One important thing to address is that while ML methods are good for finding subtle patterns and useful with collinear variables, they are also susceptible to overfitting. To account for this, forecast combinations and feature engineering can be used. Forecast combinations can be done with combining different algorithms, training windows, horizons, subsetting factors, and by using boosting and bagging methods. Feature engineering means for example predicting discrete variables, which MLAs are usually effective in, e.g. outperformer or underperformer. Other aspects include standardization of factors, choosing training window etc. (Rasekhschaffe & Jones, 2019)

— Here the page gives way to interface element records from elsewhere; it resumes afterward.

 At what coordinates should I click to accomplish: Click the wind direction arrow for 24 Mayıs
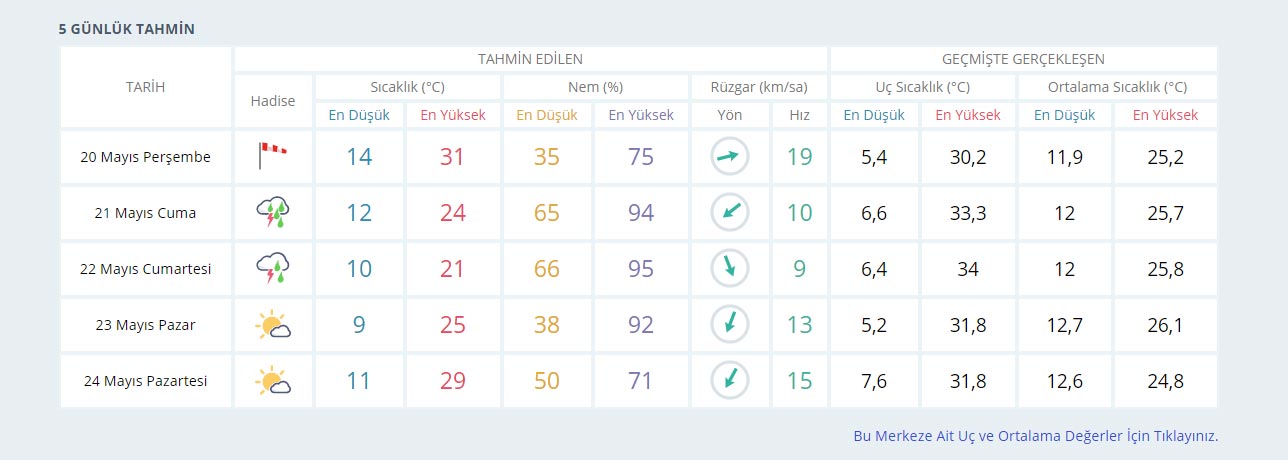point(730,381)
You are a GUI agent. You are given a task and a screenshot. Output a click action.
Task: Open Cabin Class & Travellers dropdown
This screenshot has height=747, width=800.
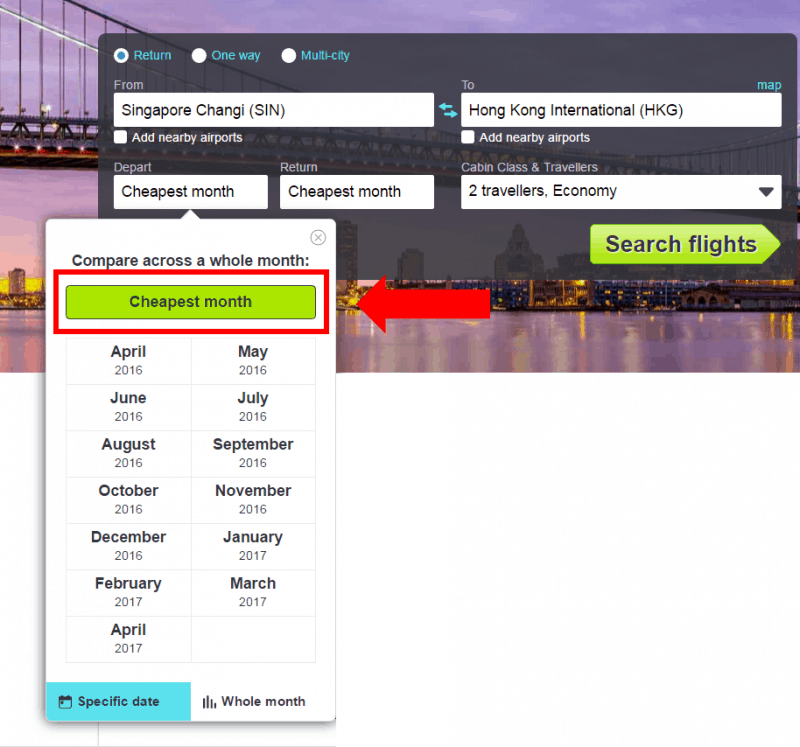620,191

Important and widely used methods in similar type of research problems as in this thesis are classification and regression tree models (CART). These models are based on the decision tree framework, where the algorithm goes through observations of the sample item and draws conclusions of the target value. Observations are represented as branches and target values as leaves, hence the name decision tree. CART methods are types of supervised learning, which means that the model is trained on pre-labelled data, and then it is employed on unlabelled data to test performance and make predictions. In classification trees, the model predicts discrete classes based on simple decision thresholds on variable values. On the other hand, regression trees predict continuous values, and therefore, they can be used to predict directly the amount of stock return. Problem with decision tree methods is that they are prone to overfitting, and this is why ensemble methods such as Random Forest are usually employed. Random Forest uses an applied method of bootstrap aggregating (bagging) to build several decision trees and draw conclusions on the predicted value based on all of the built trees. Using Random Forests also enables to assess feature importance, which variables have highest predictive power. (Joshi, 2020)

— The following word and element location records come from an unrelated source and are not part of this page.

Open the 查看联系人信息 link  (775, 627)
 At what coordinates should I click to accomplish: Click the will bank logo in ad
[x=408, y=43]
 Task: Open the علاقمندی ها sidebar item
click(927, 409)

Support vector machines are also a common technique for financial prediction models. SVM models are also based on supervised learning, and similarly to decision trees, can be employed to classification of binary or multiple classes and also to regression in the form of support vector regression proposed by Drucker, Burges, Kaufman, Smola & Vapnik (1997).

In SVMs, the algorithm maps points in space based on the points’ values, which can be in multiple dimensions. Then based on the learning data, the algorithm builds a model that fits lines to separate the point clouds as well as possible. New unlabelled data is then labelled by the model based on to which cloud, separated by the lines, they fall or in regression the fitted lines are used similarly to linear regression to predict continuous values. One distinctive advantage of SVM over linear regression methods is that it can also be applied for nonlinear data with the kernel function approach proposed by Boser, Guyon & Vapnik (1992), to allow support vector lines to be nonlinear by mapping the data to higher dimension based on the kernel function used.